Interesting.  I didn't even consider the opportunity for - not to mention
the necessity of - self-upgrading.

>      ADA-6 shook her head.  "I'm afraid it's a matter of greater import than
> the peccadillos of some actor or...poet," she shuddered slightly.

Bwahahaha. <3 Lovelace lives!

> [November 29, 2026 - Between Spaces]
> 
>      "Finally figured it out...I think.  This is gonna hurt."
>      Place foot.
>      Reach out.  "Wall's down."
>      Stride forward. 
>      Keep going.
>      Not being stopped yet.
>      Keep going.
>      "Ow."  
>      There's the wall.
>      Wait for it....
>      CHECKMATE BLACK
>      "AAAAAAAAAAAHH!!"
>      Fade to darkness.

...coooooooool

>      As much as he would have liked to keep goading her into the sort of
> classic TwenCen villain soliloquy that Radner used to practice when he
> thought no one at the Academy was listening,

<Derek> Fools!  Did you think that your miniscule minds could truly
appreciate the genius of my Machiavellian design!?
<Teller> *walks by* It's pronounced 'Mak-ee-uh-vell-ee-uhn'.
<Derek> ...*fumes*

>      "Agreed, I felt that one," the middle-aged scientist nodded.  "So this
> box is a compromise.  Robotic arms turn the pages, cameras will pick up the
> results and produce a readable image for you on the screen.  If it looks like
> any page is a palimpsest...er, that's a..."
>      "Reused sheet, I know."
>      "Right.  If it looks like you have a palimpsest, there's an option to
> switch frequencies and try to read the original.

Those are so cool.

>      Catalina knows I am sane...or at least that I am no more insane than the
> world itself.  The magic of the sword accepts her, as it does very few, so
> when I saved her from demons in the guise of trees, she was briefly able to
> see them for their true selves.  She does not wish to repeat any part of that
> experience, but as her own village thinks her touched and she lacks the
> shield of noble eccentricity, I have agreed to bring her home with me.
>      She will make for an interesting wife, and keep things from becoming too
> dull now that I have no giants to fight.  And Sancho agrees that behind her
> sharp tongue she has genuine affection for this old madman.

D'awwwww!

>      I saw a demon today.  It was just as father had told me, in all of those
> stories he passed on before his death from illness ten years hence.  A
> wrongness in the air made me seek out the sword hidden behind my
> grandfather's portrait, and once I gripped it I could see the giant hunched
> over in the field, pretending to be a bale of hay.
>      It had a confused, haggard mein.  Had it been lost, wandering nearly
> two-score years since father defeated its brethren?  Or a scout for a new
> invasion, disoriented from arriving in a strange land it had only known from
> its own father...if demons have fathers?

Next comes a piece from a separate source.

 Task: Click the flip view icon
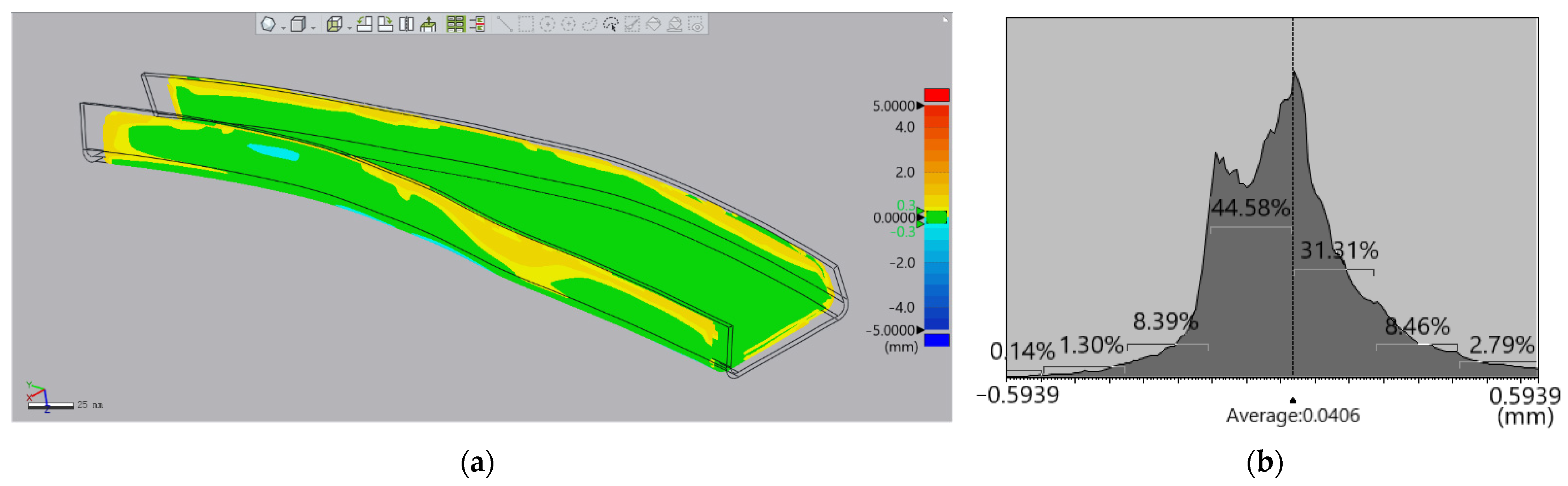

Or perhaps simply a lost explorer.

>      "And that's it for this volume," Weapons Master shrugged as the machine
> slowly turned a procession of blank pages.  "The Z-liens didn't come back in
> Hamete's lifetime, or his son's, but I guess they kept the family lore alive
> long enough that Carlos Quixano had some idea what was going on.  I wonder if
> any of those cows got magic powers?" he mused.

Z-lien Kill Krew?

>      Esmeralda was deep in contemplation, nearly missing that Chuck had said
> anything.  "Hamed...if that's Hamed of the Toledo Circle, it would be
> consistent with my reading of the spellcrafting..."
>      "Sounds plausible to me, Glyph," Weapons Master nodded.  "But before we
> go on, why don't you tell me where the real Esmeralda is?"

GASP!

>      Apologies for letting the main series hang for so many months between
> installments, I've been letting myself get distracted by one-shots and side
> projects.  When you're the editor in chief, you get to do that sort of
> thing.  Hopefully I'll get #117 written before it's time to pack up and move
> again (didn't get the tenure-track job in Kearney, on the hunt for a new job

It happens. :/

Andrew "NO .SIG MAN" "Juan" Perron, the pulse-pounding conclusion!